▶ [Text]
▬▬▬

I used this paper and also refered from wikipedia - we can rewrite the equation for $J(\vec w)$ in terms of only dot products,

In the following I am assuming these sizes apply,
$$(\mathbf{x}_i^j)_{n \times 1} , (\alpha_i)_{1 \times 1} , (\vec w)_{n \times 1} , (\alpha)_{n_T \times 1} (m_i^{\phi} )_{n \times 1} , (M_i)_{n_T \times 1}$$
$$((M_i)_j)_{1 \times 1} , (\mathbf{K}_i)_{n_T \times n_i} , M_{n_T \times n_T} , N_{n_T \times n_T}$$

The remaining can be understood implicitly, here there are $n$ features, and the projection is onto 1 dimensions. These $n_T$ data vectors are separated into $k$ classes with the $i^{th}$ class having $n_i$ number of data vectors.

First of all $\vec w$ should lie on the span of all training samples $\mathcal{F}$ (read on theory of reproducing kernels to understand why)
$$\vec w = \sum_{i=1}^{n_T}\alpha_i\phi(\mathbf{x}_i)$$

where $n_T = \sum n_i$, is the total number of vectors.

Now the dot product of the mean of the $i^{th}$ class (in the feature space) $m_i^{\phi}$ with $\vec w$ will give,

$$\vec w^Tm_i^{\phi} = \alpha^T M_i$$

Here $\alpha$ is the set of $\alpha_i$ all piled together to form a vector. the mean of each class in the feature space is defined just like how we had discussed in the LDA section.

$$m_i^{\phi} = \frac{1}{n_i}\sum_{l=1}^{n_i}\phi(\mathbf{x}_l^i)$$

Using the equation for $\vec w$ and $m_i^{\phi}$ we can say,

$$\vec w^{\text{T}} m_i^{\phi} = \frac{1}{n_i}\sum_{j=1}^{n}\sum_{l=1}^{n_i}\alpha_jk(\mathbf{x}_j,\mathbf{x}_l^i) = \mathbf{\alpha}^{\text{T}}\mathbf{M}_i$$
where $M_i$ is a vector whose $j^{th}$ element is defined as,

$$(\mathbf{M}_{i})_j = \frac{1}{n_T}\sum_{l=1}^{n_i}k(\mathbf{x}_j,\mathbf{x}_l^i)$$

Here $\mathbf{x}_j$ is the $j^{th}$ data vector among ALL the vectors while $\mathbf{x}_l^i$ is the $l^{th}$ vector in the $i^{th}$ class.

▬▬▬

▶ [Given task a] Quote the records between the line holding "Given: Tap avatar beside 7:12 AM tip" and the line holding "Viewport: 689px width, 468px height. 191,74", inclusive.
The kernel projection text and the records are unrelated pieces of material.

[Word and element pointing entries]

▬▬▬

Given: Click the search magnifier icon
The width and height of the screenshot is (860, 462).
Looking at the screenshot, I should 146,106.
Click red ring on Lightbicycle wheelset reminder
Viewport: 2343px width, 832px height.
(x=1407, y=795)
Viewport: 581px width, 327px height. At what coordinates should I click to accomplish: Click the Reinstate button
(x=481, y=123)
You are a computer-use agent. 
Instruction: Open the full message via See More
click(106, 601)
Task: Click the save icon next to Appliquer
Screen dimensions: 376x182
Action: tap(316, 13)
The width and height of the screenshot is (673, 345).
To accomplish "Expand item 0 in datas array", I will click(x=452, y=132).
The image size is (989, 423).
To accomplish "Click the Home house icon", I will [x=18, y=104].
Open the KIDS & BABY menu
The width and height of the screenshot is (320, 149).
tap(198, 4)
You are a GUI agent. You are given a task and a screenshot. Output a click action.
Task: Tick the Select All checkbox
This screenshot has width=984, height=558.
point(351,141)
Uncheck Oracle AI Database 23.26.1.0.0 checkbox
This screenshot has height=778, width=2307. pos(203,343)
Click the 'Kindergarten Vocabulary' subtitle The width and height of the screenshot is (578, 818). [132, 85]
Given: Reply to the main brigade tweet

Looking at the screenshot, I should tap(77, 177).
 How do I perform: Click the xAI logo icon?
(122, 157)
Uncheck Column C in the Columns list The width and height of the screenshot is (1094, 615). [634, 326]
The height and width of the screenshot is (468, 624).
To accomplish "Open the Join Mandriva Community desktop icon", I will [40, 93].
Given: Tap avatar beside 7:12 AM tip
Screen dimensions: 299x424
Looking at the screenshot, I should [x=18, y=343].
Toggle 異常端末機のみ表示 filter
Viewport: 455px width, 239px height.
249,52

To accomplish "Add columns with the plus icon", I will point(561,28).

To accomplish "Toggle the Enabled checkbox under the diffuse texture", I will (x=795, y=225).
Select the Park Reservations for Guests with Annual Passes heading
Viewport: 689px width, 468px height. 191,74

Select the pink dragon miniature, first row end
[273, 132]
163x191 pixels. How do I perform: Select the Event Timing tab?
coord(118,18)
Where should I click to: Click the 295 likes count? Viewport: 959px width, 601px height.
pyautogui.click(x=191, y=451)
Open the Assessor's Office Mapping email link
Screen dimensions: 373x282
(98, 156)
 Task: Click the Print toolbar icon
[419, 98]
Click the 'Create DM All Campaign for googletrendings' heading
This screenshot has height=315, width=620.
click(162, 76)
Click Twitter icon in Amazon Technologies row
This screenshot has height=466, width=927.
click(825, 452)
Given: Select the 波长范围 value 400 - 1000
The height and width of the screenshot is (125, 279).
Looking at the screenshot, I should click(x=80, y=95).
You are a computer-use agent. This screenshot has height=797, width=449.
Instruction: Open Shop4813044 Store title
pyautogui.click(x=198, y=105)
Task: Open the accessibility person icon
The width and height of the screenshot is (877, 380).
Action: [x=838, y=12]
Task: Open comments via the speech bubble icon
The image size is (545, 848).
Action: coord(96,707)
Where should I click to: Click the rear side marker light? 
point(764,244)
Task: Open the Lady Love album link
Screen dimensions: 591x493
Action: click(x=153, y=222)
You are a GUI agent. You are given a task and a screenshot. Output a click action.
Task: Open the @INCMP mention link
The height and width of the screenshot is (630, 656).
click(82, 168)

▬▬▬

▶ [Given task b] Print the part of the kernel projection text between "I used this" and "of data vectors.", inclusive.

▶ [Written solution a]
Given: Tap avatar beside 7:12 AM tip
Screen dimensions: 299x424
Looking at the screenshot, I should [x=18, y=343].
Toggle 異常端末機のみ表示 filter
Viewport: 455px width, 239px height.
249,52

To accomplish "Add columns with the plus icon", I will point(561,28).

To accomplish "Toggle the Enabled checkbox under the diffuse texture", I will (x=795, y=225).
Select the Park Reservations for Guests with Annual Passes heading
Viewport: 689px width, 468px height. 191,74

▶ [Written solution b]
I used this paper and also refered from wikipedia - we can rewrite the equation for $J(\vec w)$ in terms of only dot products,

In the following I am assuming these sizes apply,
$$(\mathbf{x}_i^j)_{n \times 1} , (\alpha_i)_{1 \times 1} , (\vec w)_{n \times 1} , (\alpha)_{n_T \times 1} (m_i^{\phi} )_{n \times 1} , (M_i)_{n_T \times 1}$$
$$((M_i)_j)_{1 \times 1} , (\mathbf{K}_i)_{n_T \times n_i} , M_{n_T \times n_T} , N_{n_T \times n_T}$$

The remaining can be understood implicitly, here there are $n$ features, and the projection is onto 1 dimensions. These $n_T$ data vectors are separated into $k$ classes with the $i^{th}$ class having $n_i$ number of data vectors.